Trump made the comments in an interview with Maria Bartiromo of Fox News’s “Sunday Morning Futures.”
However, Trump signaled on June 29 that TikTok might not need until the end of the summer to reach a divestment deal.
“I’m extending that [deadline], but no big deal. We have a buyer for TikTok, by the way. I think I‘ll need probably China’s approval. I think President Xi will probably do it,” Trump said. “I’ll tell you in about two weeks, a big technology company ... it’s a group of very wealthy people.”
The recent extension was the third time Trump had granted a reprieve to the enforcement of a law that Congress passed in 2024 mandating that ByteDance divest itself of its ownership of TikTok by January or go dark in the United States. Lawmakers cited national security concerns due to ByteDance’s ties to the Chinese Communist Party.

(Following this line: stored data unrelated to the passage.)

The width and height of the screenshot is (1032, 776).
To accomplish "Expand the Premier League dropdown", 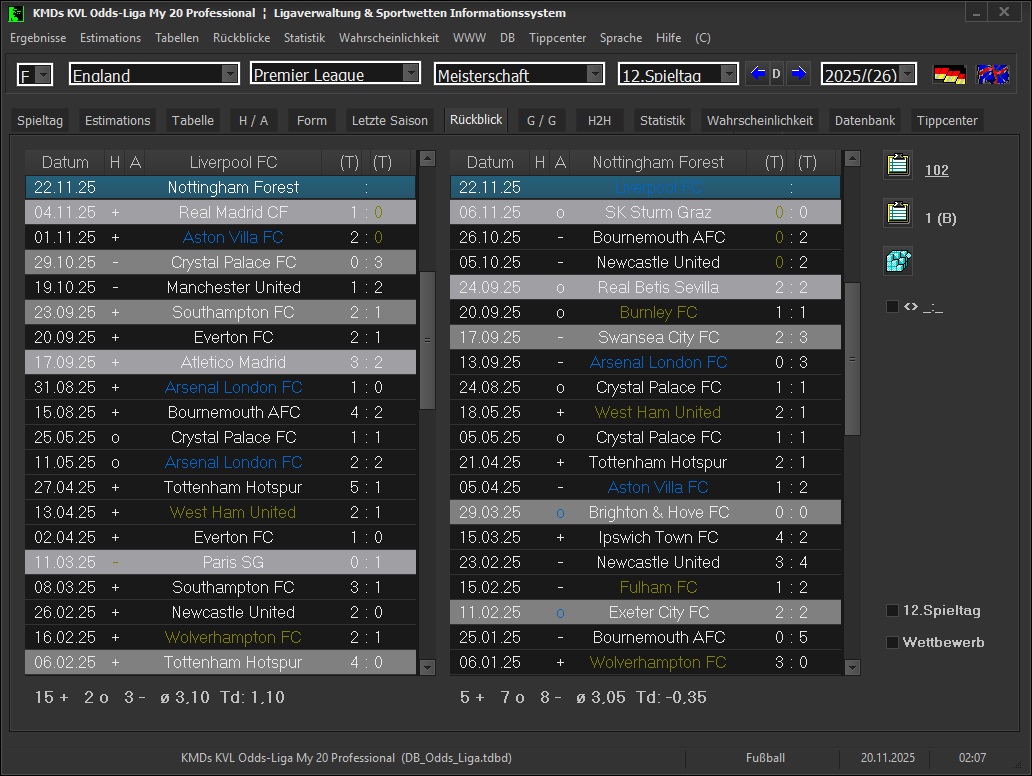I will click(411, 74).
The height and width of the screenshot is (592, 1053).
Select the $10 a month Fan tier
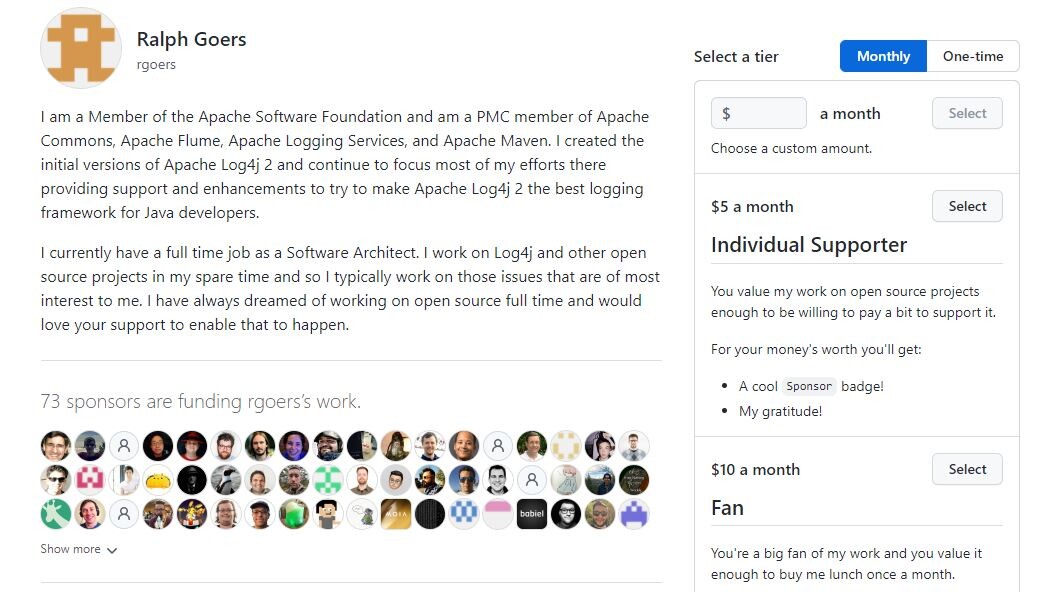pos(967,469)
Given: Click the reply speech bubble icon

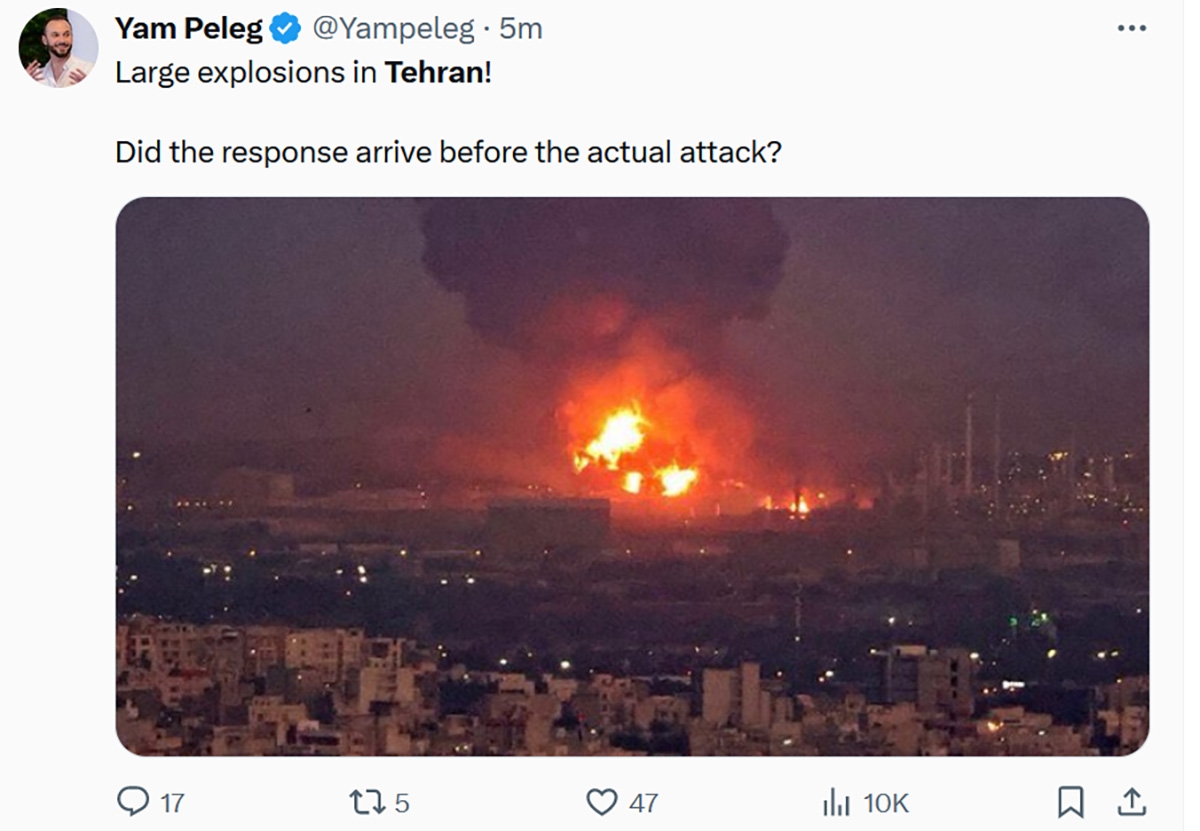Looking at the screenshot, I should pyautogui.click(x=133, y=801).
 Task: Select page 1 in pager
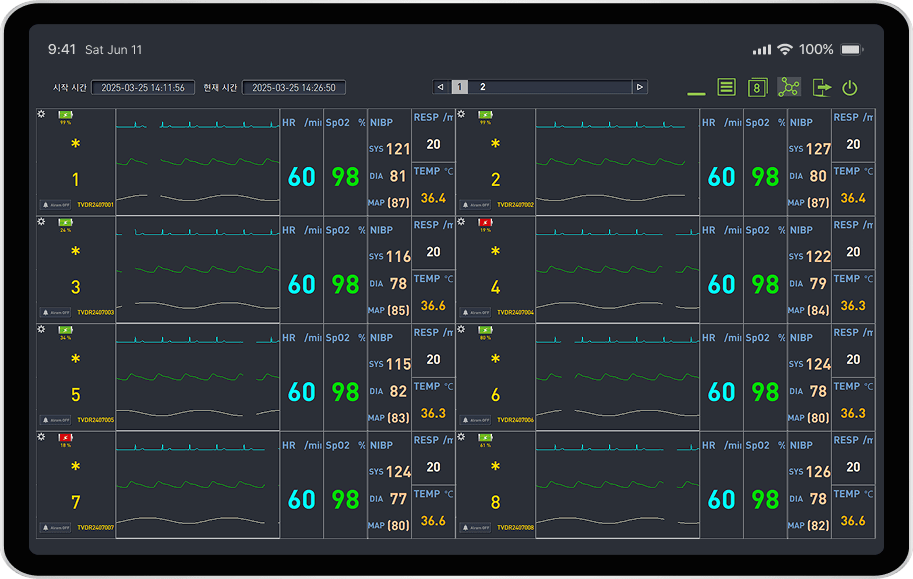[459, 87]
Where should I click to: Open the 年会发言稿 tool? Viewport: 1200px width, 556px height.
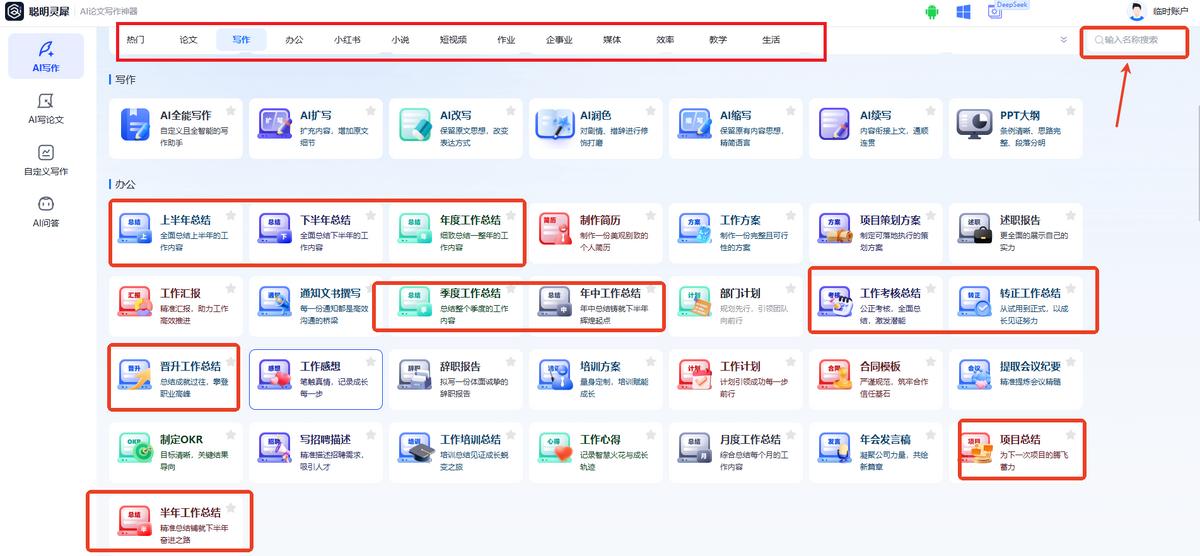click(877, 449)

The site briefly went dark in the United States for several hours when the initial deadline passed in January, but Trump said days before his inauguration that he would sign an executive order giving TikTok additional time to find a buyer. That announcement brought TikTok back onto U.S.-based app stores until Trump signed the order on Jan. 20.
Trump said in March that he would consider lowering tariffs on China to encourage ByteDance to sell the app, but a deal to spin off TikTok’s U.S. operations into a new American firm was put on hold.
“I’d like to see [a deal] done,” Trump told Kristen Welker of NBC’s “Meet the Press.” “TikTok is—it’s very interesting, but it will be protected. It will be very strongly protected. But if it needs an extension, I would be willing to give it an extension, might not need it.”